**Complete the following**
• 1. List every web address that appears in the forum thread on loading the Iceberg Spark extensions.
• 2. From the forum thread on loading the Iceberg Spark extensions, return the passage that opens with the words containing "Apache License 2.0" and closes with "table to BigLake.".

**Excerpt provided**
══════

GoogleCloudPlatform / data-analytics-golden-demo

An end to end demo of Google's Cloud data and analytic stack.
Apache License 2.0
212 stars 69 forks source link

How to reference #73

Closed MCaviezel closed 1 year ago

MCaviezel commented 1 year ago

Dear Adam,

Thanks a lot for sharing all your knowledge. Our team is in the process of using Iceberg with Dataproc and then connect the Iceberg table to BigLake.

For us it seems like the "org.apache.iceberg.spark.extensions.IcebergSparkSessionExtensions" are not getting loaded properly. We also don't find a jar for this. Can you tell us how you manage to make them run?

https://github.com/GoogleCloudPlatform/data-analytics-golden-demo/blob/5c10931f58516827cfe2ee84e0cc550965e8d2a5/dataproc/convert_taxi_to_iceberg_create_tables.py#L39C9-L39C111

Thanks and best regards, Marco

AdamPaternostro commented 1 year ago

Hi Marco,

Sorry for the delayed reply. An Airflow job runs that dataproc process which requires JAR files to be passed in:

https://github.com/GoogleCloudPlatform/data-analytics-golden-demo/blob/5c10931f58516827cfe2ee84e0cc550965e8d2a5/cloud-composer/dags/sample-iceberg-create-tables-update-data.py#L61

The file is downloaded during the deployment: https://github.com/GoogleCloudPlatform/data-analytics-golden-demo/blob/5c10931f58516827cfe2ee84e0cc550965e8d2a5/terraform-modules/deploy-files/tf-deploy-files.tf#L608

Let me know if that helps.

══════

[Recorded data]

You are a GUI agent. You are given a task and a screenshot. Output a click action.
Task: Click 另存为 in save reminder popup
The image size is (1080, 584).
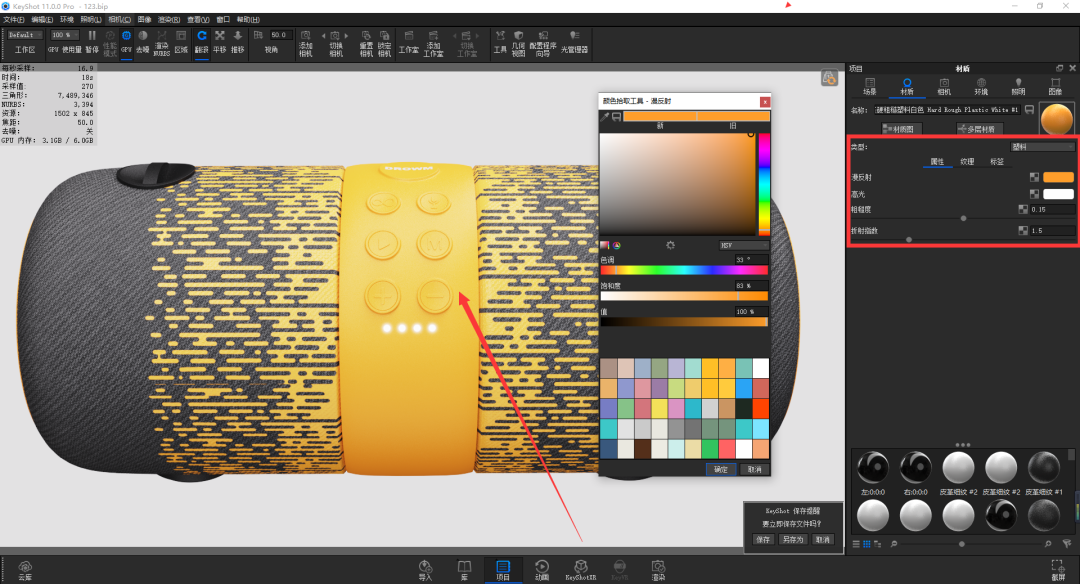coord(793,539)
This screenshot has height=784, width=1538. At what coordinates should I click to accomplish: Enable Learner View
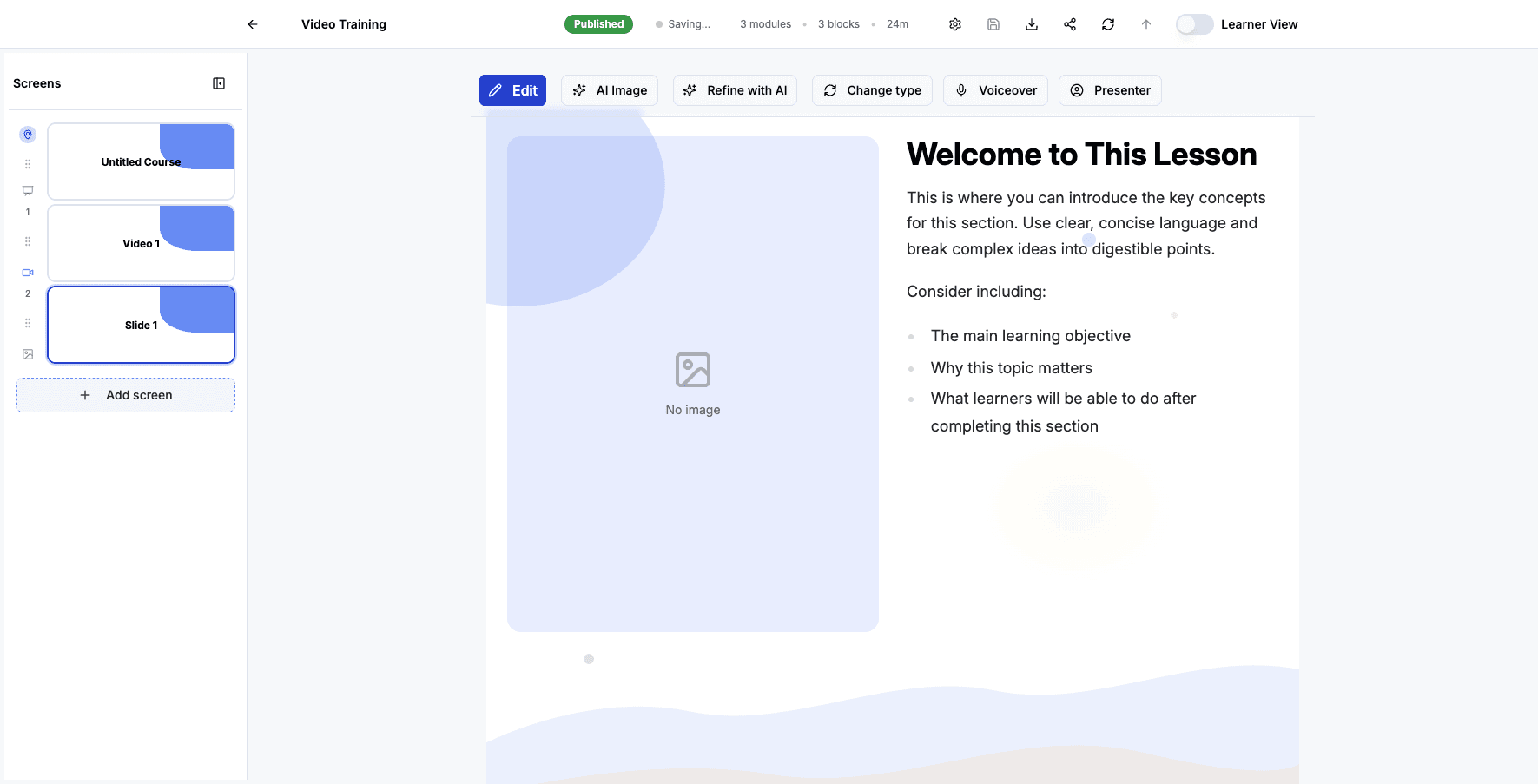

══════

**Responses per task**
• 1.
https://github.com/GoogleCloudPlatform/data-analytics-golden-demo/blob/5c10931f58516827cfe2ee84e0cc550965e8d2a5/dataproc/convert_taxi_to_iceberg_create_tables.py#L39C9-L39C111
https://github.com/GoogleCloudPlatform/data-analytics-golden-demo/blob/5c10931f58516827cfe2ee84e0cc550965e8d2a5/cloud-composer/dags/sample-iceberg-create-tables-update-data.py#L61
https://github.com/GoogleCloudPlatform/data-analytics-golden-demo/blob/5c10931f58516827cfe2ee84e0cc550965e8d2a5/terraform-modules/deploy-files/tf-deploy-files.tf#L608

• 2.
Apache License 2.0
212 stars 69 forks source link

How to reference #73

Closed MCaviezel closed 1 year ago

MCaviezel commented 1 year ago

Dear Adam,

Thanks a lot for sharing all your knowledge. Our team is in the process of using Iceberg with Dataproc and then connect the Iceberg table to BigLake.